### LES LIGNES
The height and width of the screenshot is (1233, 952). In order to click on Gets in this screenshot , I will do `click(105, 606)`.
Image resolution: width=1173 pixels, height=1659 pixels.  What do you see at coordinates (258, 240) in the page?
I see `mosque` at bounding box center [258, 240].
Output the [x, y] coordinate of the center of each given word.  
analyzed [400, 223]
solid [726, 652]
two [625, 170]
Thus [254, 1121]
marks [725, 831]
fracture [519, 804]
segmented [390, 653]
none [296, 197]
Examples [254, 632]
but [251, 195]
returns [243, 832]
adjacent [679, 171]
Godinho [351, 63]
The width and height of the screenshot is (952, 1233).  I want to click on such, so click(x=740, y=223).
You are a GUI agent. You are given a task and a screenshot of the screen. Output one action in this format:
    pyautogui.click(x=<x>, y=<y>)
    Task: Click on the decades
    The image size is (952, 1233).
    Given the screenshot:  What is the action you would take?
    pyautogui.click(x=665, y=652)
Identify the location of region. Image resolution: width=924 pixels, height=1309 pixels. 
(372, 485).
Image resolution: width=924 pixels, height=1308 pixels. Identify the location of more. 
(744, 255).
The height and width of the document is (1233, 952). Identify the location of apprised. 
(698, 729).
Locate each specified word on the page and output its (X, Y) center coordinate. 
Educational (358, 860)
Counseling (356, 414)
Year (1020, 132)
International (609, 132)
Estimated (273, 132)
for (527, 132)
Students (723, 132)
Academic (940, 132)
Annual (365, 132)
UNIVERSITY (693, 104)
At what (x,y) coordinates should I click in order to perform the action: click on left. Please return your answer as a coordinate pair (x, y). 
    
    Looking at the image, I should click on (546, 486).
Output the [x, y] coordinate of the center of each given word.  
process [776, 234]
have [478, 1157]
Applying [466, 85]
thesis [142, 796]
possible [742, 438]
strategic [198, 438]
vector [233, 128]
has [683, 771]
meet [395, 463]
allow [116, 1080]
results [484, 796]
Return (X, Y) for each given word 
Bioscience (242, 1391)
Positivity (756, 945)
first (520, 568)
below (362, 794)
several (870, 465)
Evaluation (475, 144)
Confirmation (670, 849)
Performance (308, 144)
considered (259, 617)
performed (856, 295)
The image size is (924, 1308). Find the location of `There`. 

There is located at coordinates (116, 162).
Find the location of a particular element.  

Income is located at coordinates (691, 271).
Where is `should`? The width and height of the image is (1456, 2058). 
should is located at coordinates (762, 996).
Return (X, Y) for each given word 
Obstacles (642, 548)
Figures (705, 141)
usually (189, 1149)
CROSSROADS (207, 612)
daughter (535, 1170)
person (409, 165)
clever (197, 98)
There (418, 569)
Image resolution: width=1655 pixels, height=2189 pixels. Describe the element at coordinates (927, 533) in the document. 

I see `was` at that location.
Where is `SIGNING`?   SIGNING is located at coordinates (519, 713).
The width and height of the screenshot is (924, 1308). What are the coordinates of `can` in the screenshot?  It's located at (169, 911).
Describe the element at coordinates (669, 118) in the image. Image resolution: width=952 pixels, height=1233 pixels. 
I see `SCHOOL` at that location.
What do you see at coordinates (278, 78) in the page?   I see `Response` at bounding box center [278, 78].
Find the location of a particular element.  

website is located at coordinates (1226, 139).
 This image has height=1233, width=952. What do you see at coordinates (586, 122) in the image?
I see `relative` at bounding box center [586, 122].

### TRAVAIL DEMANDÉ
Recopiez intégralement les lignes ci-dessus, caractère pour caractère, sans en omettre ni en modifier aucune.

### RÉSULTAT ATTENDU
The height and width of the screenshot is (1233, 952). In order to click on Gets in this screenshot , I will do `click(105, 606)`.
Image resolution: width=1173 pixels, height=1659 pixels.  What do you see at coordinates (258, 240) in the page?
I see `mosque` at bounding box center [258, 240].
Output the [x, y] coordinate of the center of each given word.  
analyzed [400, 223]
solid [726, 652]
two [625, 170]
Thus [254, 1121]
marks [725, 831]
fracture [519, 804]
segmented [390, 653]
none [296, 197]
Examples [254, 632]
but [251, 195]
returns [243, 832]
adjacent [679, 171]
Godinho [351, 63]
The width and height of the screenshot is (952, 1233).  I want to click on such, so click(x=740, y=223).
You are a GUI agent. You are given a task and a screenshot of the screen. Output one action in this format:
    pyautogui.click(x=<x>, y=<y>)
    Task: Click on the decades
    The image size is (952, 1233).
    Given the screenshot:  What is the action you would take?
    pyautogui.click(x=665, y=652)
Identify the location of region. Image resolution: width=924 pixels, height=1309 pixels. 
(372, 485).
Image resolution: width=924 pixels, height=1308 pixels. Identify the location of more. 
(744, 255).
The height and width of the document is (1233, 952). Identify the location of apprised. 
(698, 729).
Locate each specified word on the page and output its (X, Y) center coordinate. 
Educational (358, 860)
Counseling (356, 414)
Year (1020, 132)
International (609, 132)
Estimated (273, 132)
for (527, 132)
Students (723, 132)
Academic (940, 132)
Annual (365, 132)
UNIVERSITY (693, 104)
At what (x,y) coordinates should I click in order to perform the action: click on left. Please return your answer as a coordinate pair (x, y). 
    
    Looking at the image, I should click on (546, 486).
Output the [x, y] coordinate of the center of each given word.  
process [776, 234]
have [478, 1157]
Applying [466, 85]
thesis [142, 796]
possible [742, 438]
strategic [198, 438]
vector [233, 128]
has [683, 771]
meet [395, 463]
allow [116, 1080]
results [484, 796]
Return (X, Y) for each given word 
Bioscience (242, 1391)
Positivity (756, 945)
first (520, 568)
below (362, 794)
several (870, 465)
Evaluation (475, 144)
Confirmation (670, 849)
Performance (308, 144)
considered (259, 617)
performed (856, 295)
The image size is (924, 1308). Find the location of `There`. 

There is located at coordinates (116, 162).
Find the location of a particular element.  

Income is located at coordinates (691, 271).
Where is `should`? The width and height of the image is (1456, 2058). 
should is located at coordinates (762, 996).
Return (X, Y) for each given word 
Obstacles (642, 548)
Figures (705, 141)
usually (189, 1149)
CROSSROADS (207, 612)
daughter (535, 1170)
person (409, 165)
clever (197, 98)
There (418, 569)
Image resolution: width=1655 pixels, height=2189 pixels. Describe the element at coordinates (927, 533) in the document. 

I see `was` at that location.
Where is `SIGNING`?   SIGNING is located at coordinates (519, 713).
The width and height of the screenshot is (924, 1308). What are the coordinates of `can` in the screenshot?  It's located at (169, 911).
Describe the element at coordinates (669, 118) in the image. Image resolution: width=952 pixels, height=1233 pixels. 
I see `SCHOOL` at that location.
What do you see at coordinates (278, 78) in the page?   I see `Response` at bounding box center [278, 78].
Find the location of a particular element.  

website is located at coordinates (1226, 139).
 This image has height=1233, width=952. What do you see at coordinates (586, 122) in the image?
I see `relative` at bounding box center [586, 122].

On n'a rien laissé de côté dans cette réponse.